La première étape a été de « recentrer » « M » sur elle-même au moyen de ce qui pourrait s’appeler un processus de « réappropriation du sol de la société ». Une manière pour un individu de retrouver un sol sur lequel s’appuyer. L’individu dans cette posture incertaine peut se sentir isolé, coupé du monde, sa confiance en lui-même affectée appellerait semble-t-il un besoin à être rassuré. Pour ce qui concerne « M » cette approche a spontanément calmé son agitation et elle s’est soudainement « rassemblé » (la suivre a permis de passer du passé au présent). Cette impression évoquée a été à ce propos confirmée lors du feed back.

2ème scénario : « la machine à changer »

Par la suite, sa demande plus proprement dite de changement d’orientation comme un pont vers le futur a été mis en œuvre au moyen de l’outil : « la machine à changer ». Cette technique lui permettait de se projeter vers une nouvelle orientation tout en imaginant les effets que ce changement pouvait produire sur elle et sur les autres…  contribuant ainsi à l’aider à projeter mentalement l’apprentissage d’un nouveau comportement (ici le thérapeute guide pour passer du présent au futur). 

Je me suis rendue compte le lendemain que je n’avais pas proposé de Suggestion Post Hypnotique. La SPE est un petit pas que l’individu garde à sa portée pour se sécuriser et se sentir soutenu dans son évolution.

Ainsi cette situation m’a permis de réaliser que ma pratique professionnelle pouvait s’exercer autrement à savoir utiliser l’ESE lors de moment où  l’individu se sent bloqué pour passer d’un présent figé vers un futur possible.

Agir autrement professionnellement… mais comment ? 

Dans ma pratique professionnelle, je rencontre souvent des personnes qui souhaitent changer d’orientation professionnelle. Leur premier élan est une demande d’aide face à la difficulté qu’ils rencontrent. Ils disent fréquemment se poser de nombreuses questions dont ils ne trouvent pas la réponse. Ils sont souvent comme figés, immobilisés par une forme d’incapacité à agir. Ils disent se sentir perdus et demandent un soutien : « dites-moi le métier qui pourrait me convenir », « je n’ai plus de repère », « je ne sais pas quoi faire ». Les individus attendent du professionnel la solution du métier idéal (les critères retenus sont majoritairement : un métier intéressant, pérenne et bien payé).
....................
» **EXERCICES**:
1) Selon le texte sur le changement d'orientation professionnelle, quels critères les individus retiennent-ils majoritairement pour le métier idéal ?
2) Poursuivez le texte sur le changement d'orientation professionnelle à partir de sa dernière phrase.
....................
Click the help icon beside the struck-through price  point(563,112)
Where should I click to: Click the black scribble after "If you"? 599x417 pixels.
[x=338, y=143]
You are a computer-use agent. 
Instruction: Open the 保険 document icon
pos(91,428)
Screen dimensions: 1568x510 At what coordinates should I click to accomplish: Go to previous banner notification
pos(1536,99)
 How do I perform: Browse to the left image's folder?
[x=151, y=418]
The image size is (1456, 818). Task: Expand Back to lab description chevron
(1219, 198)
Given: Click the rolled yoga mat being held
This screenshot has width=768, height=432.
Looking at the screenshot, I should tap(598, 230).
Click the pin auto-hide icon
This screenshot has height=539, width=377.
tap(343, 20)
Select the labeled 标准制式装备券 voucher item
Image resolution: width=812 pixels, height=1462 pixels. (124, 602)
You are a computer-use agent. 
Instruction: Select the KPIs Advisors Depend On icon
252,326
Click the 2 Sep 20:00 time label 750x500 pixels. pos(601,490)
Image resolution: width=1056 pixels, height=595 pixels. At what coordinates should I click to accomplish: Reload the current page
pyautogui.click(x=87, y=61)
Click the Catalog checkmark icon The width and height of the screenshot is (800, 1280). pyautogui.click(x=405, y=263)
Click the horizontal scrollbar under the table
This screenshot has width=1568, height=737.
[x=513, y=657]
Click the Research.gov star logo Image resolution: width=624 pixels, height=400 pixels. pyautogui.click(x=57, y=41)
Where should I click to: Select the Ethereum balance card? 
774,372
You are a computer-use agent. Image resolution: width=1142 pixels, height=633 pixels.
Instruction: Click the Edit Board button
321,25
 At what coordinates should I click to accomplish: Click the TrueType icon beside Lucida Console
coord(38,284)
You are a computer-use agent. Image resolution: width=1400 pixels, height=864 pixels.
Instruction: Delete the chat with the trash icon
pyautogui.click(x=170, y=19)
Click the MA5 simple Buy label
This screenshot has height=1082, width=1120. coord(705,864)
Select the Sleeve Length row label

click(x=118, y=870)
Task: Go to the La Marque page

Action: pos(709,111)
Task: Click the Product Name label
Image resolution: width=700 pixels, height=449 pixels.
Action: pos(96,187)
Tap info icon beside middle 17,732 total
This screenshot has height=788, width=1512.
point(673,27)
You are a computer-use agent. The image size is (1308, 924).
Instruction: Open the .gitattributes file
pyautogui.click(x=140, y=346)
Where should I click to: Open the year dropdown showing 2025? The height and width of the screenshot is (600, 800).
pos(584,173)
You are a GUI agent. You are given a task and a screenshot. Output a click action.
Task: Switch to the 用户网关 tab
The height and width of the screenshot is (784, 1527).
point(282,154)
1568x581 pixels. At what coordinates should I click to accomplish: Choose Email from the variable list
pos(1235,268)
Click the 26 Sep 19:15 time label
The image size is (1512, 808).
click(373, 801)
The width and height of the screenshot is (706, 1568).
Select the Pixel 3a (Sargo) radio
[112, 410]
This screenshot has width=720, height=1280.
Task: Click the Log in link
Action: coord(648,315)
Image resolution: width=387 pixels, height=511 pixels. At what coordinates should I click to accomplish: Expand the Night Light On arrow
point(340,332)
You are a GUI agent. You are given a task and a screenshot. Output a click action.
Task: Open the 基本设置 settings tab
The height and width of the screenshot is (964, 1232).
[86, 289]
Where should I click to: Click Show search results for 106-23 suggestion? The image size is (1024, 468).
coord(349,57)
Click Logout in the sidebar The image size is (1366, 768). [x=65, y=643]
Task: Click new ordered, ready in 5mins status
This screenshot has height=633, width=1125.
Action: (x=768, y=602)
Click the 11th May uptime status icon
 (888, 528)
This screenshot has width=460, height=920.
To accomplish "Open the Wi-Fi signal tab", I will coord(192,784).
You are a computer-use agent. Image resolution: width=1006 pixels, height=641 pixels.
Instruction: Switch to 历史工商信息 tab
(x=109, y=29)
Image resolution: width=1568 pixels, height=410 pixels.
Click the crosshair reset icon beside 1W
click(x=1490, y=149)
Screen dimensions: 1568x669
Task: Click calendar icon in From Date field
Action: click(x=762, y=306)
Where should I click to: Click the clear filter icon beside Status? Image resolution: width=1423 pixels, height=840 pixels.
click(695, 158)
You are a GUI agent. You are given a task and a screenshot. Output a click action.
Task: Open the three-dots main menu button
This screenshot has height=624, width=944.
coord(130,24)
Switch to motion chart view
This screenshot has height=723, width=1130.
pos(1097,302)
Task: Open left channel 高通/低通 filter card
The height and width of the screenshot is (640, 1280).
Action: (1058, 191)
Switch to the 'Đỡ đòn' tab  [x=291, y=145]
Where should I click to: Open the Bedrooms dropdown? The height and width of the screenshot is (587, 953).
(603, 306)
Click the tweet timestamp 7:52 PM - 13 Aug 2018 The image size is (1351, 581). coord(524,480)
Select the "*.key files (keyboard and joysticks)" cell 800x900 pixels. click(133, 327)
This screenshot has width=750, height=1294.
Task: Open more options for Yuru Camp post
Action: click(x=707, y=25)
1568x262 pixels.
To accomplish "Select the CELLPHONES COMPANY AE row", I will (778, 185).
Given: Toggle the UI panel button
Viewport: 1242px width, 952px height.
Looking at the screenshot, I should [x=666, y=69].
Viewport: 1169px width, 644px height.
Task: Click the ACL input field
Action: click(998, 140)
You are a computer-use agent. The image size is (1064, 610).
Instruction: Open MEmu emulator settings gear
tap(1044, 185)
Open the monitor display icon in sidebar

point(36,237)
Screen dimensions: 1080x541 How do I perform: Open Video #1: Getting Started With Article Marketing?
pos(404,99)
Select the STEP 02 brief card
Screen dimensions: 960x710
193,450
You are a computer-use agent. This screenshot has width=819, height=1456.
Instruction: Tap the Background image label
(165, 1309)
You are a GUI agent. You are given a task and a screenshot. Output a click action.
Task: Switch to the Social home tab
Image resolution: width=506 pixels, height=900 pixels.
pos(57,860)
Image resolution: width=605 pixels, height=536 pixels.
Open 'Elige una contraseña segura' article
....................
» **RÉPONSES DANS L'ORDRE**:
1) Un métier intéressant, pérenne et bien payé.

2)
L’individu en perte de repère et face à l’incertitude du moment, préfère remettre son destin entre les mains du professionnel qui semblerait pouvoir être à même de résoudre sa difficulté. Toutefois, cette demande dépersonnalise l’individu et ne peut être validée par un thérapeute de l’ESE. En outre, le travail d’orientation demande un engagement dans une démarche active et personnelle. 

En relation avec le professionnel accompagnant, l’individu travaillera sur ses intérêt au travail, ses valeurs au travail, ses conditions de travail souhaitées et non souhaitées, ses motivations extrinsèques et  intrinsèques au travail…). 

Le professionnel prendra aussi soin :  

  • de travailler les freins ;
  • de proposer des axes de réflexion et d’action ;
  • d’être à l’écoute de la souffrance de l’individu.

Un travail sur les compétences sera également indispensable pour aider la personne à la reconnaissance de ses acquis professionnels. 

Ces différentes étapes permettront à l’individu de réfléchir, d’agir et de verbaliser ce qu’il veut de ce qu’il ne veut pas ou plus. 

En amont,  si l’individu dans sa démarche est dans l’impossibilité de se projeter, la méthode de l’ESE sera d’un apport majeur pour débloquer la situation qui le fige dans sa mise en mouvement. 

Conclusion

En conclusion, je dirai que l’une des méthodes utilisées n’empêche pas l’autre, mais, il est important de ne pas mélanger les deux modèles. Il sera ainsi nécessaire pour le thérapeute de savoir ; de quoi parler et à quel moment en parler. Une première étape pourrait par exemple être l’Entretien Solutioniste Expérientiel notamment pour débloquer la situation rencontrée par l’individu puis, dans un second temps un travail sur les acquis de la personne, ses intérêts, ses valeurs au travail…pourront être mis en oeuvre. 

Je terminerais par une dernière phrase de citation notée dans l’ouvrage de la formation   : « C’est surtout quand je crois avoir raison sur le fond, que je dois soigner la forme ! ». 

Ainsi donc, j’espère pouvoir œuvrer dans ce sens mais aussi, savoir œuvrer dans une remise en question quand je n’ai pas raison.